Responsible AI & Security
Champion responsible AI practices: bias and fairness auditing, model explainability (SHAP, LIME), and compliance with AI governance frameworks
Ensure robustness against adversarial attacks, prompt injection, data leakage, and other LLM-specific security risks
Maintain documentation and audit trails for model decisions in alignment with regulatory and enterprise requirements.
TEAM LEADERSHIP
Lead, mentor, and grow a team of data scientists by setting clear goals, assigning responsibilities, conducting regular 1:1s, and tracking performance
Promote best practices in data science, solution architecture, code quality, and experimentation methodology across the team
Communicate complex data-driven insights to non-technical stakeholders and executive leadership with clarity and impact
Drive a culture of continuous learning, knowledge sharing, and innovation within the data science team
Partner with Product Management and Engineering leadership to influence product roadmap, prioritize AI/ML initiatives, and conduct build-vs-buy analysis for AI capabilities.
SKILLS & EXPERIENCE
Core Data Science & ML (Required)
8+ years of experience in Data Science or Machine Learning, with at least 2 years in a lead or senior IC role
Strong proficiency in Python and SQL; working knowledge of R, Spark, or Scala is a plus
Deep understanding of ML algorithms: logistic regression, tree-based models (XGBoost, LightGBM), SVMs, KNN, ensemble methods, and neural networks
Hands-on experience with deep learning frameworks (PyTorch, TensorFlow) and architectures (CNNs, RNNs, Transformers, Attention mechanisms)

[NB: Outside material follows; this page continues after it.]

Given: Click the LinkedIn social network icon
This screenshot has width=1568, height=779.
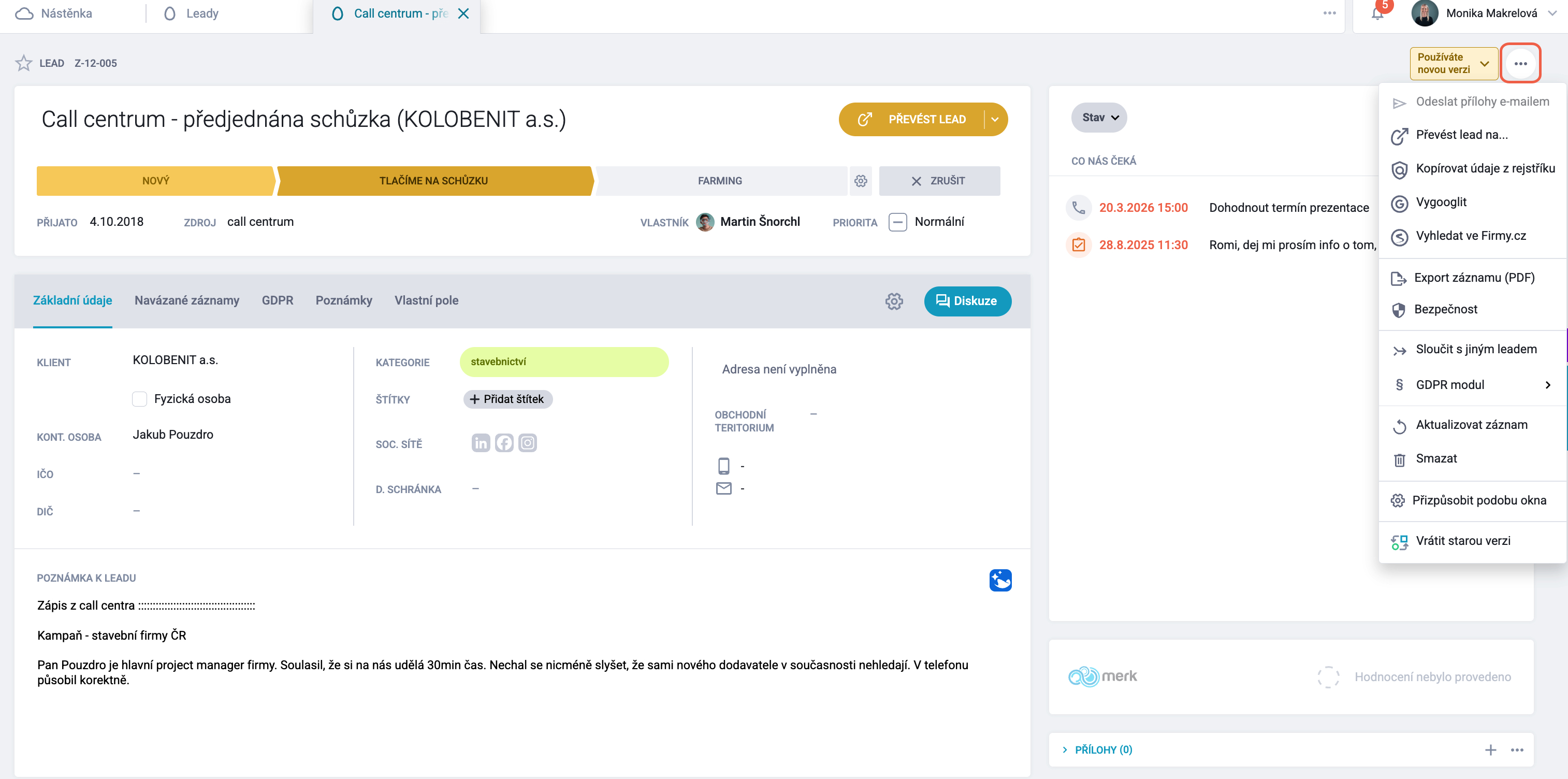Looking at the screenshot, I should tap(481, 443).
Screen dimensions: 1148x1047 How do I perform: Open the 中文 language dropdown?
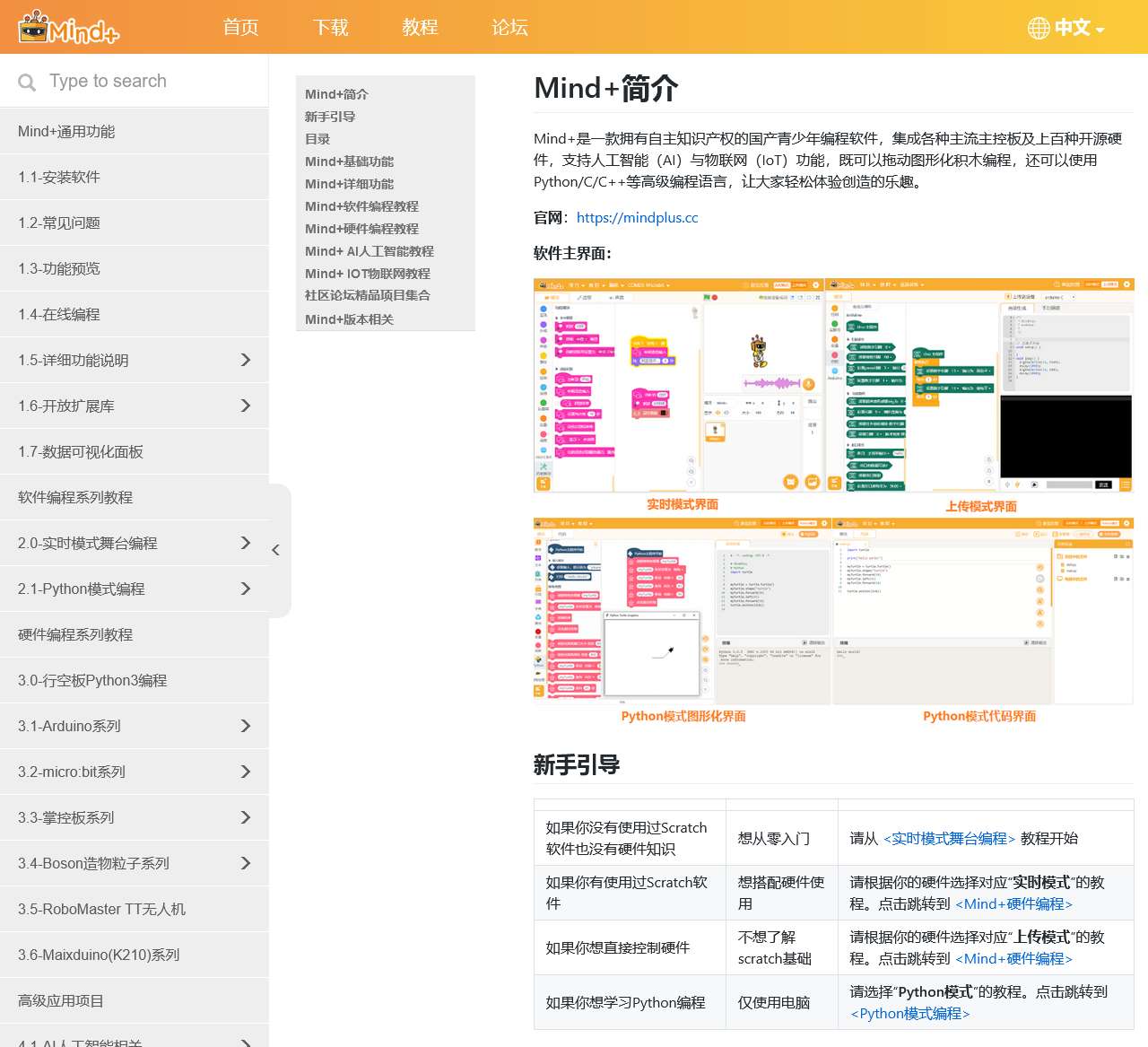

Strong foundation in NLP techniques: text classification, NER, sentiment analysis, topic modeling, and semantic search
Experience with statistical analysis, A/B testing, causal inference, and experimental design.
Generative AI & LLMs (Required)
Practical experience building applications with LLMs (GPT-4, Claude, Llama, Mistral, or equivalent)
Hands-on experience designing RAG architectures, working with vector databases, and implementing embedding-based retrieval systems
Familiarity with fine-tuning techniques (LoRA, QLoRA, PEFT), RLHF/DPO, and prompt engineering methodologies
Experience with agentic AI frameworks and multi-step LLM orchestration patterns
Understanding of LLM evaluation, red-teaming, hallucination mitigation, and production guardrails
Infrastructure & Tools (Required)
Experience with cloud platforms (AWS, GCP, or Azure) and managed ML services (SageMaker, Vertex AI, Azure ML)
Proficiency with MLOps tooling: experiment tracking (MLflow, W&B), model registries, and CI/CD for ML pipelines
Familiarity with containerization (Docker, Kubernetes) and infrastructure-as-code practices
Experience with modern data stack: data lakehouse architectures (Databricks, Snowflake), streaming (Kafka), and feature stores
Proficiency with data visualization tools and frameworks (Tableau, Streamlit, Gradio, or D3.js) for prototyping and stakeholder communication
Nice to Have
Experience in cybersecurity, third-party risk management, or GRC (Governance, Risk, and Compliance) domains.
Contributions to open-source ML/AI projects.
Published research in ML, NLP, or AI safety.
Experience with graph neural networks or knowledge graphs for security applications.
EDUCATION
Master’s or Ph.D. in Computer Science, Data Science, Statistics, Mathematics, Engineering, or a related quantitative field. Equivalent practical experience with a strong portfolio of ML/AI work will also be considered.